Maria Grazia Chiuri is a resolute pragmatist, a realist. So it made absolute sense that her Autumn/Winter 2024 Dior ready-to-wear collection was grounded not in the impossible assimilation of haute couture by industrial means but, rather, in the birth of the house’s first true prêt-à-porter line in 1967. In that, she was also championing the legacy of the late Marc Bohan, another realist and modernist who invented that line, christened Miss Dior. Dior wasn’t the first couture house to introduce a ready-to-wear label of custom-designed pieces, rather than pale imitations of couture models – historically, that credit is afforded to Yves Saint Laurent’s Rive Gauche, but other couturiers such as André Courrèges and Pierre Cardin debuted their own off-the-rack lines around the same time. Dior, however, was the first historical couture house to do so – their greatest rival Cristobal Balenciaga closed his doors a year after, in part because of a refusal to kowtow to the shifting demands of ready-to-wear.
I remember once speaking to Pierre Berge, Yves Saint Laurent’s business and life partner, about the foundation of their Rive Gauche line. It was shortly before his death in 2017, and he asked me to imagine a world without the designer boutique – which, then as today, proved nigh-on impossible. But that is how Paris in the 1960s was, until these couture houses opened and began to sell their clothes en masse (London was slightly ahead, with the likes of Mary Quant, Granny Takes a Trip and Biba, but still it was a rarity).
“It was for a new generation who did want to fit clothes for days – they wanted immediacy,” said Chiuri backstage before her show. “The language of these women was completely different.” For Chiuri, ready-to-wear back then wasn’t just about selling more clothes to more people – it was a shift of idiom and ideology, from a rarefied couture house to a true global brand. Alongside a brand comes – naturally enough – branding. Bohan introduced the Dior oblique logo still in use today, and also a ‘Miss Dior’ logo for the boutique – as with Rive Gauche, couture houses titled their ready-to-wear differently (Courrèges, for instance, called theirs ‘Couture Future’). “He found a balance between the historical values of the house and a new woman,” said Chiuri. It was no surprise that she said Bohan was the creative director she feels most connected to.
So this Dior show trod a 1960s route, rather than echoing the foundational hourglass silhouette of the Tailleur Bar, the keynote look of Dior’s debut New Look. That look – Bar and the collection as a whole – is currently being lionised via a (slightly dodgy but well-funded) ‘factional’ ten-part series on Apple TV, where Christian Dior is slimmed-down and sexed-up in the form of Ben Mendelsohn, who bears little similarity to a man Cecil Beaton once cruelly described as resembling “a bland country curate made out of pink marzipan”. Chiuri commented on how difficult that couture silhouette has been to industrialise – “really, the fit is for couture,” she murmured – and contrasted with Bohan’s chic, sleek, streamlined Sixties prêt-à-porter, which still seems modern today.

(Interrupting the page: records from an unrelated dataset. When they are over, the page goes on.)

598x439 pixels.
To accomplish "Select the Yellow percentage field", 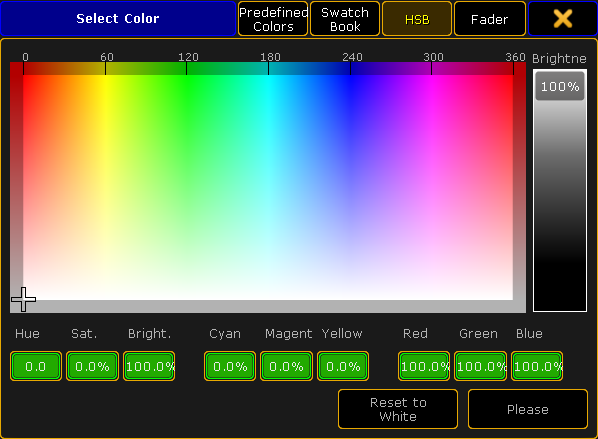I will pos(343,366).
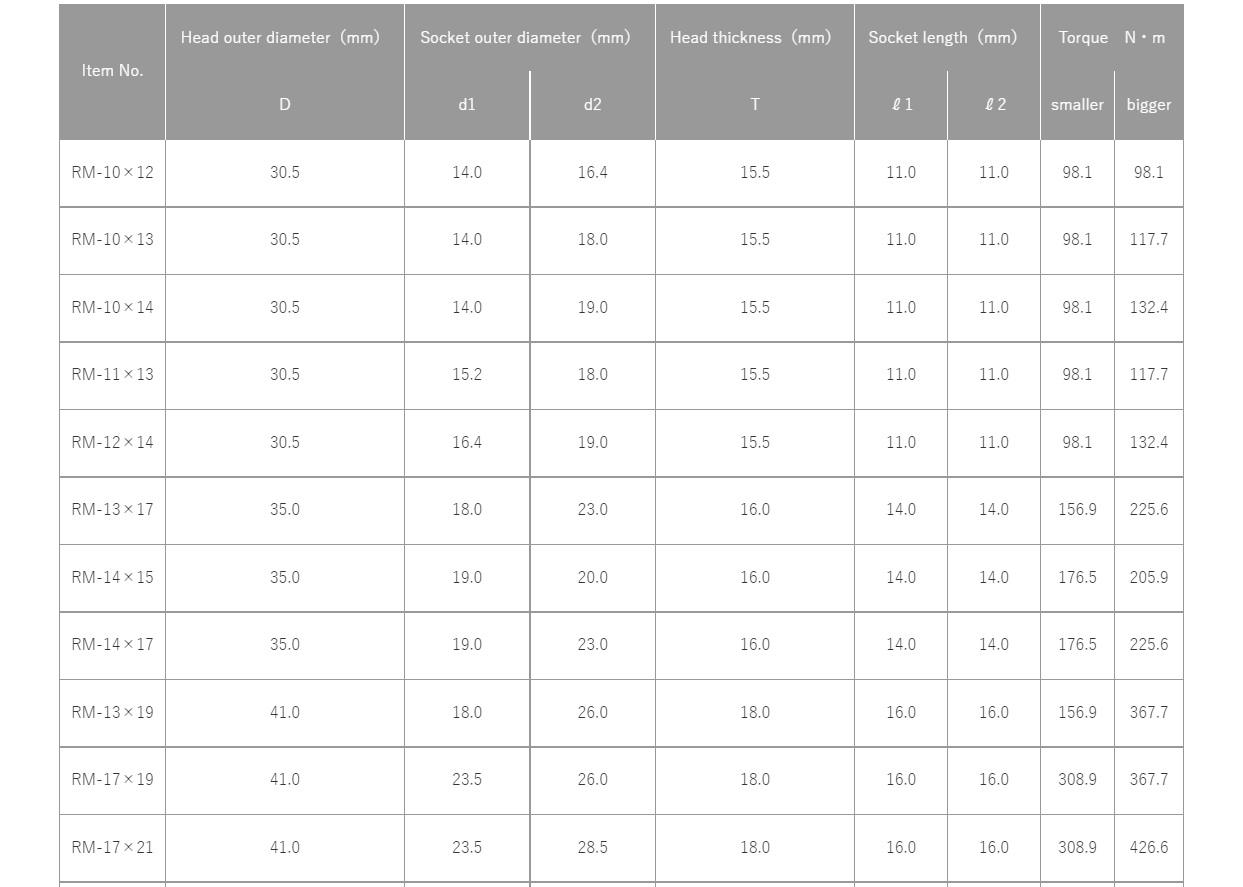This screenshot has height=887, width=1243.
Task: Select item RM-10×13 in the table
Action: (x=112, y=240)
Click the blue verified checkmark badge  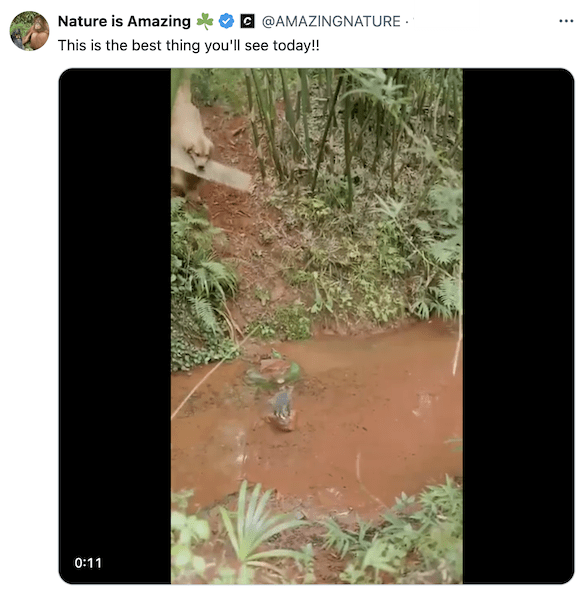pos(226,21)
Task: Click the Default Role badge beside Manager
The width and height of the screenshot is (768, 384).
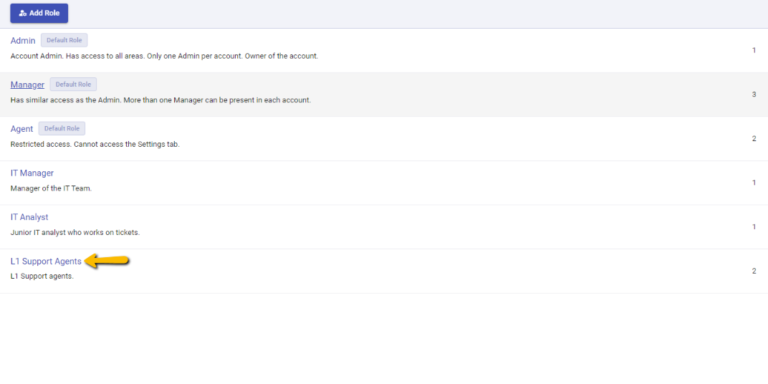Action: click(x=73, y=84)
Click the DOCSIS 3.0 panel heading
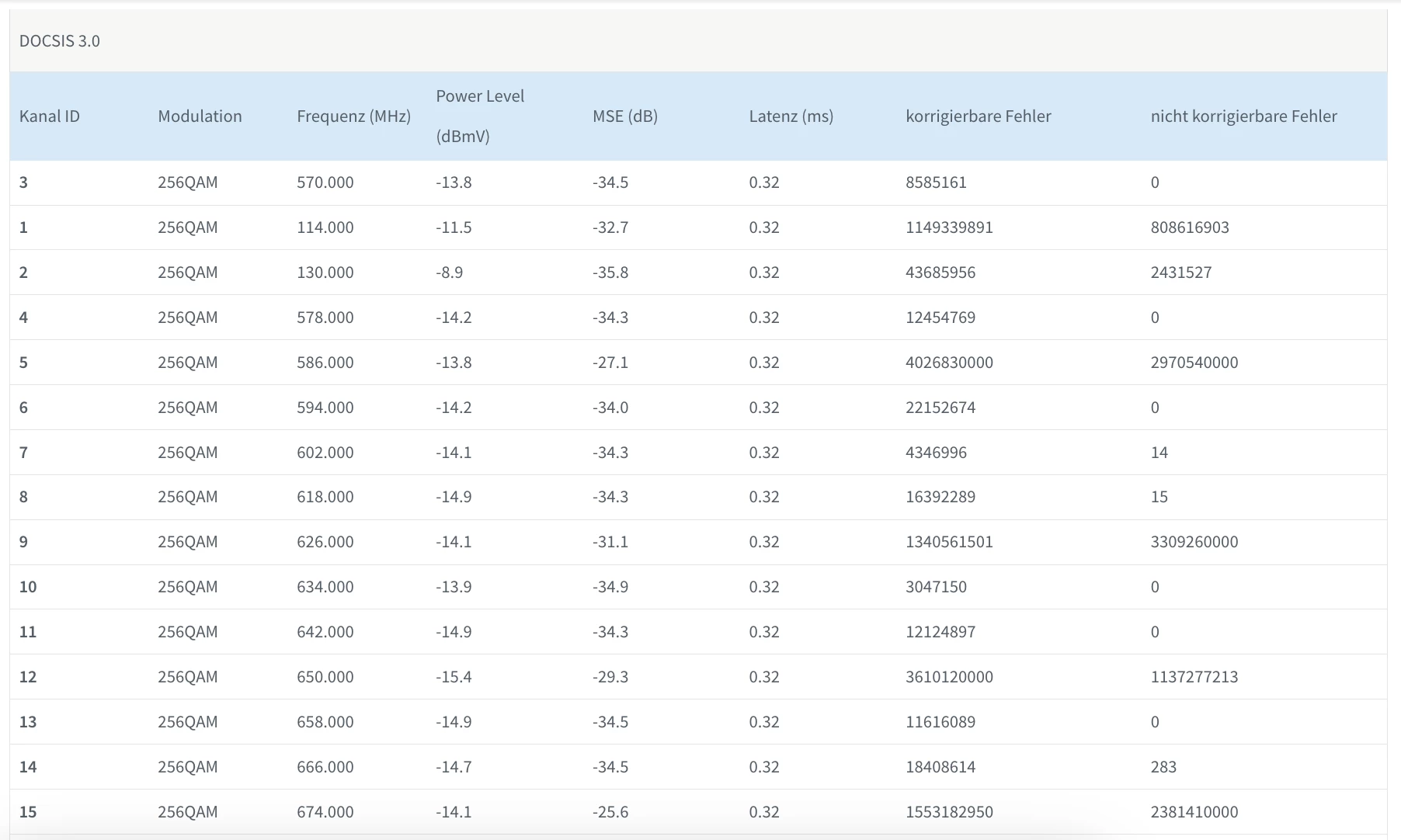 pos(60,41)
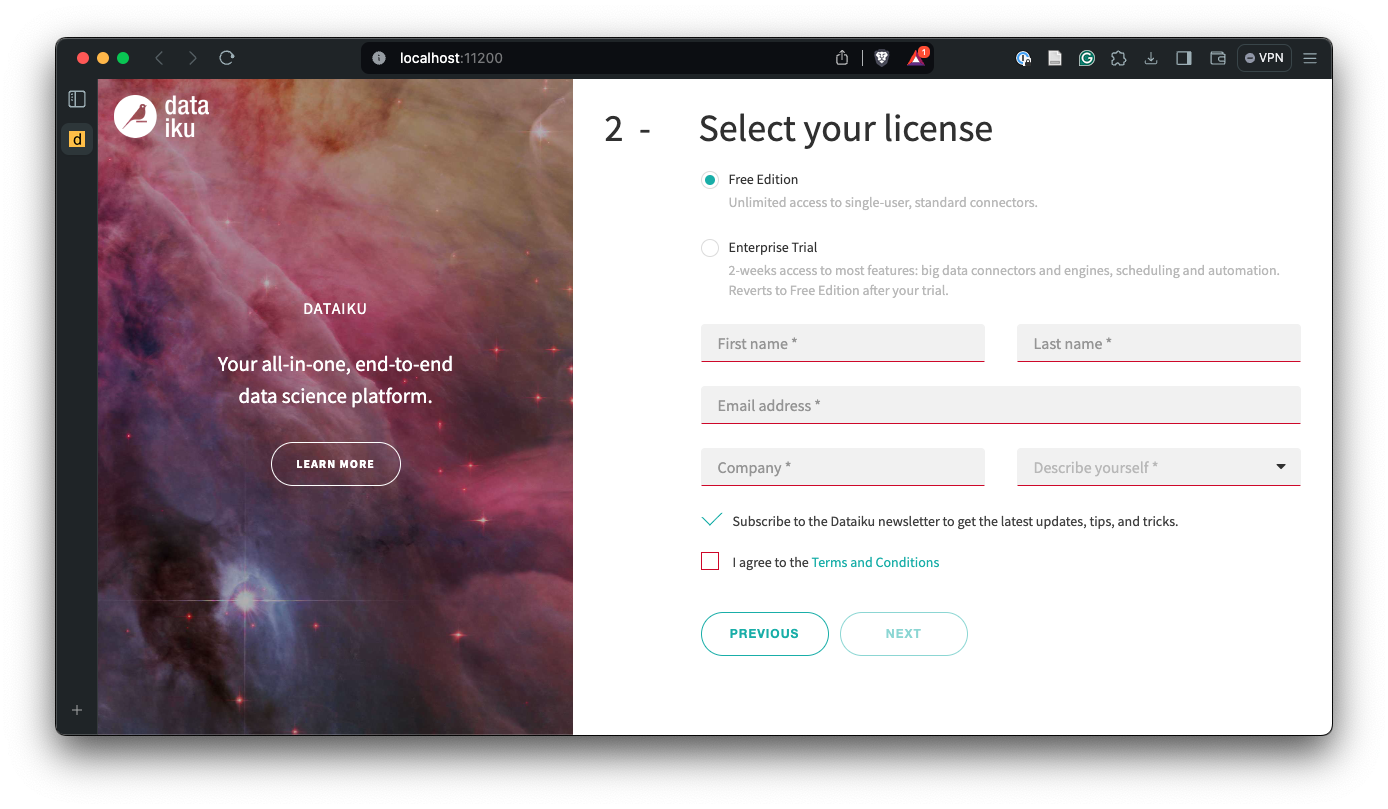Click the Brave Rewards triangle icon

916,58
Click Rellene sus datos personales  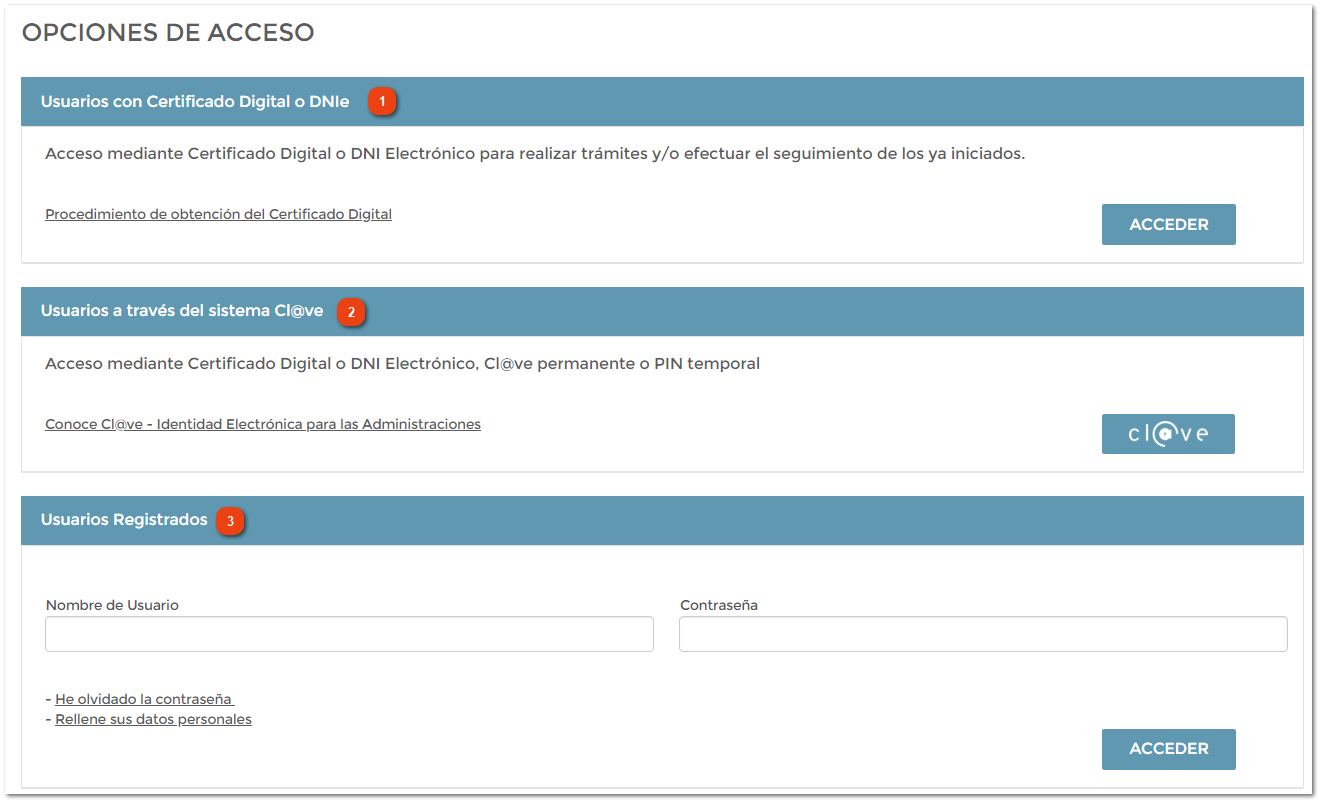[x=152, y=718]
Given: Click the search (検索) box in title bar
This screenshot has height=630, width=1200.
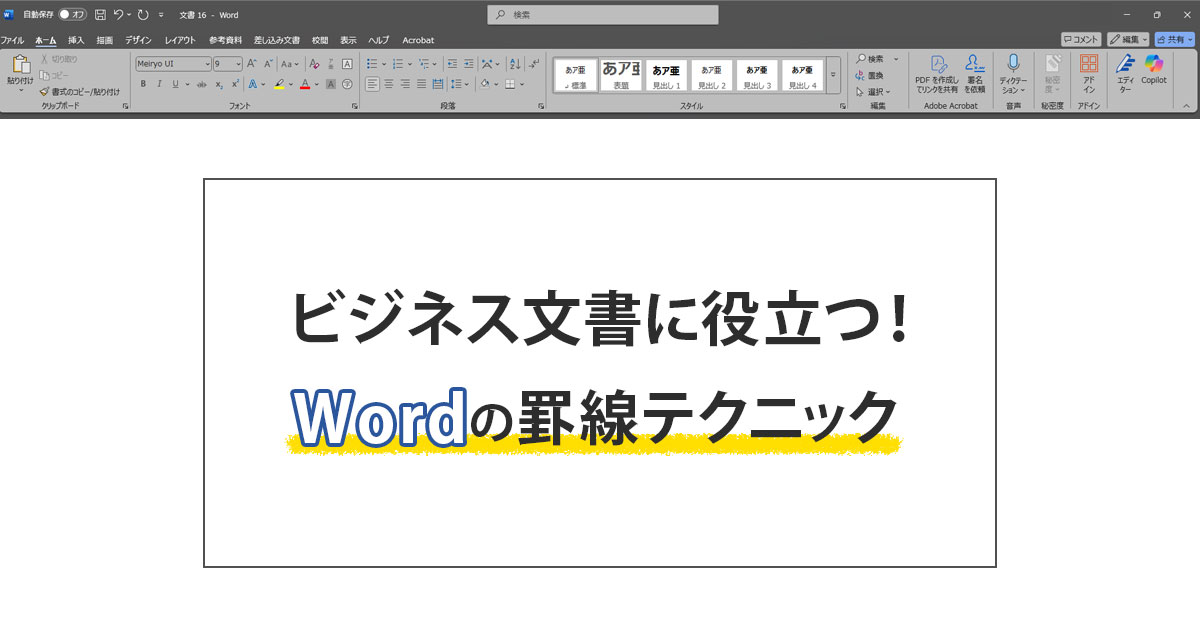Looking at the screenshot, I should pyautogui.click(x=603, y=15).
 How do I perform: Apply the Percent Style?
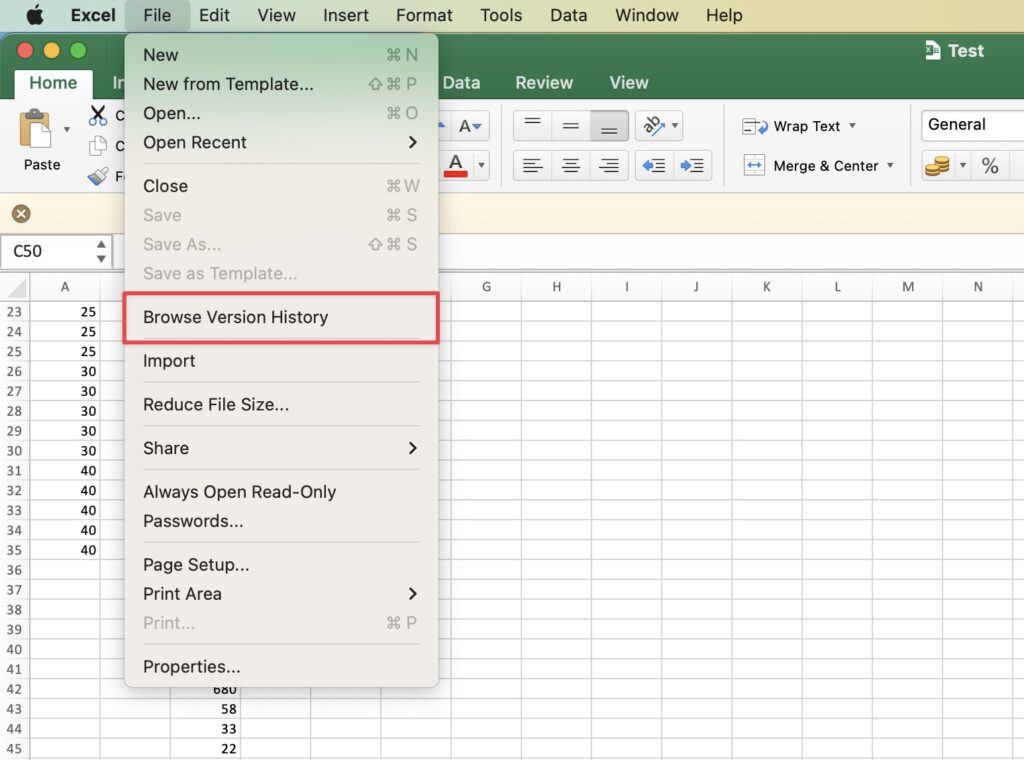click(x=990, y=166)

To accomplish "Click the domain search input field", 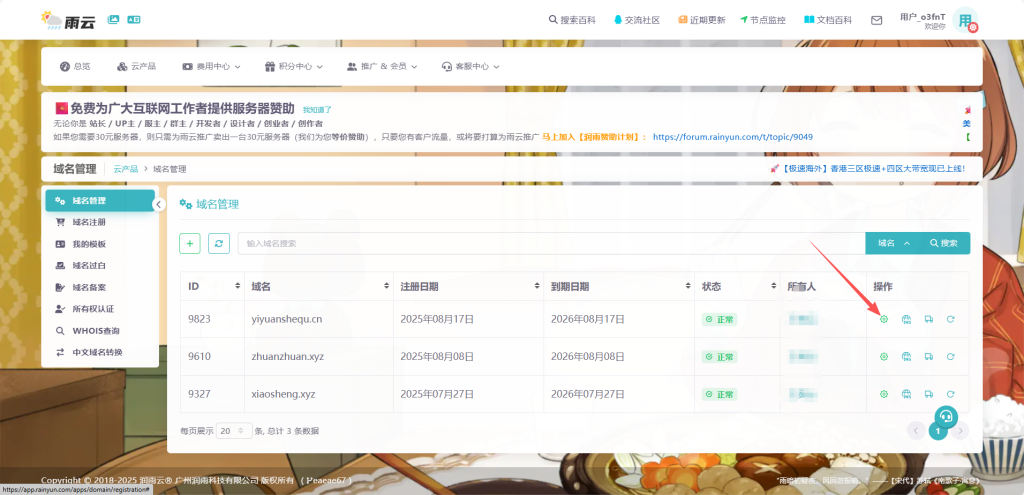I will [550, 243].
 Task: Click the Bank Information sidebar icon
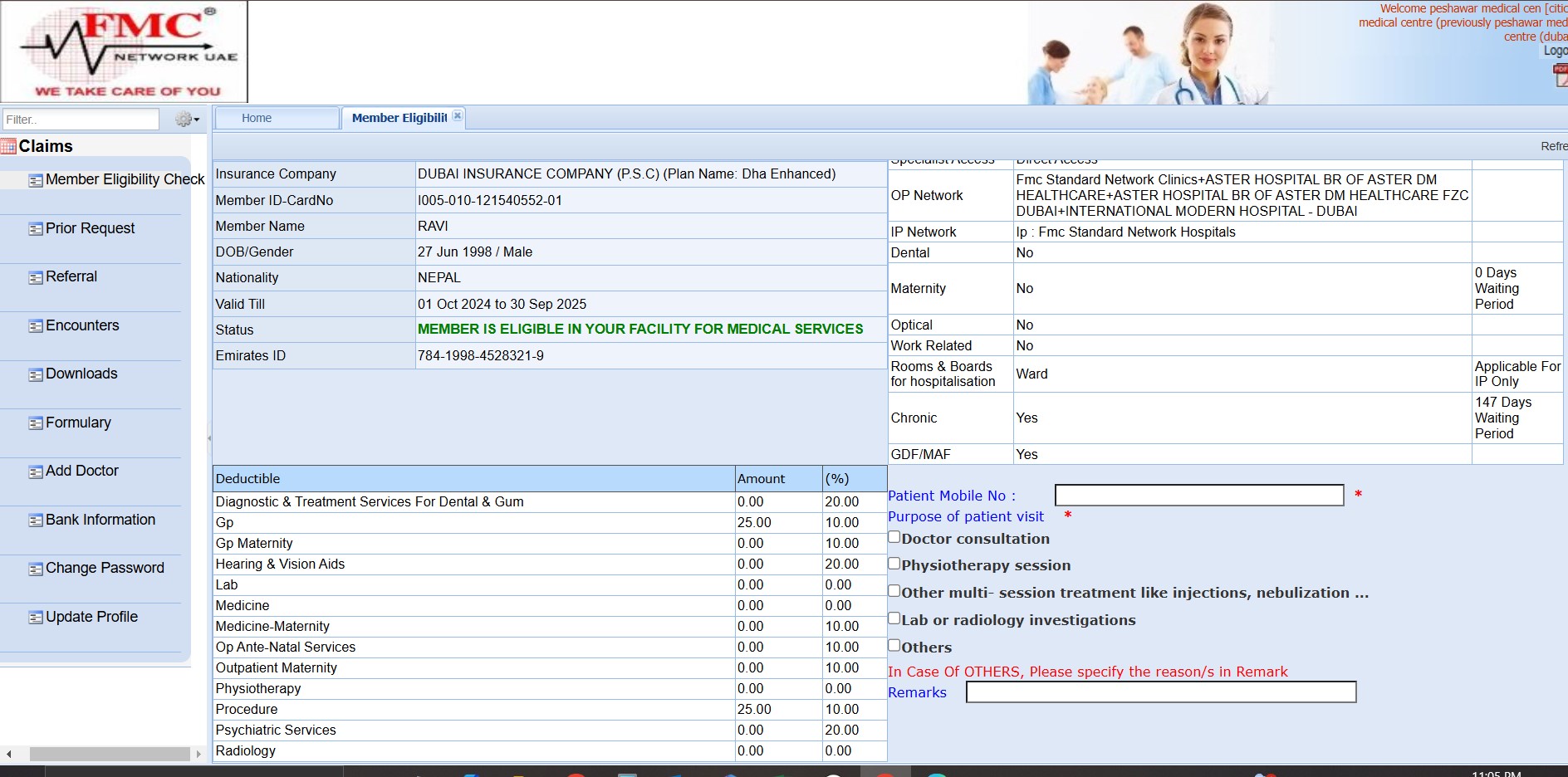point(36,520)
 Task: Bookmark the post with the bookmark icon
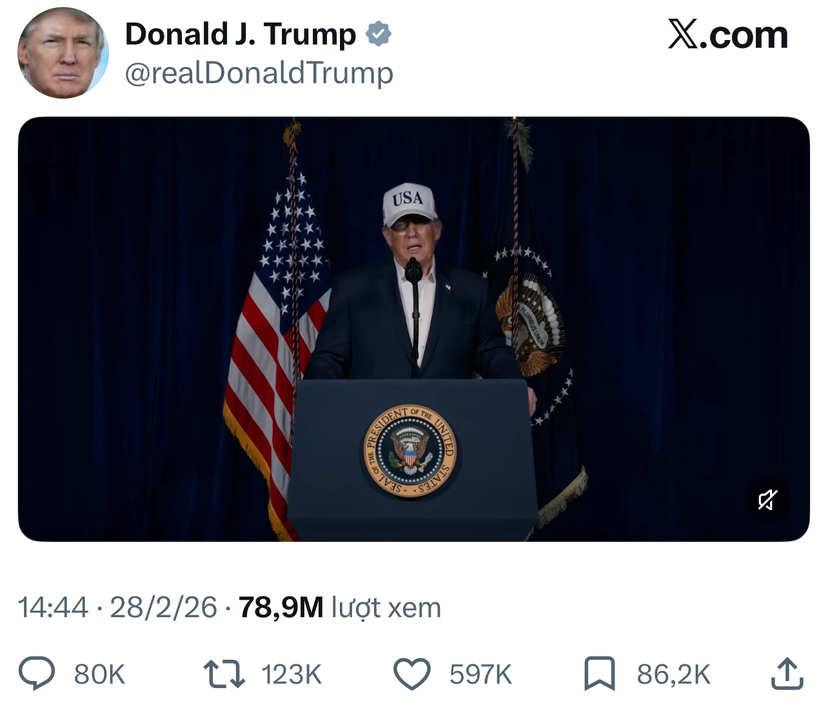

Despite the collection’s root in that look and thinking, ready-to-wear wasn’t a phrase Chiuri used, but rather “easy to wear.” That is the essential idea for herself as a designer and, more fundamentally, as a woman. So her evening dresses were embroidered like couture but cut like vests, hanging sleek and ramrod-straight to the floor. And perhaps in a nod to the May 1968 student riots that would upheave French society less than a year after Dior launched its ready-to-wear, the Miss Dior logo seemed daubed like graffiti over trenches, trouser-suits, neat knee-length skirts, and of course handbags. “We really need something that is beautiful, but functional too,” Chiuri reasoned. Which was a revolutionary viewpoint for women back in 1967, and may still be today.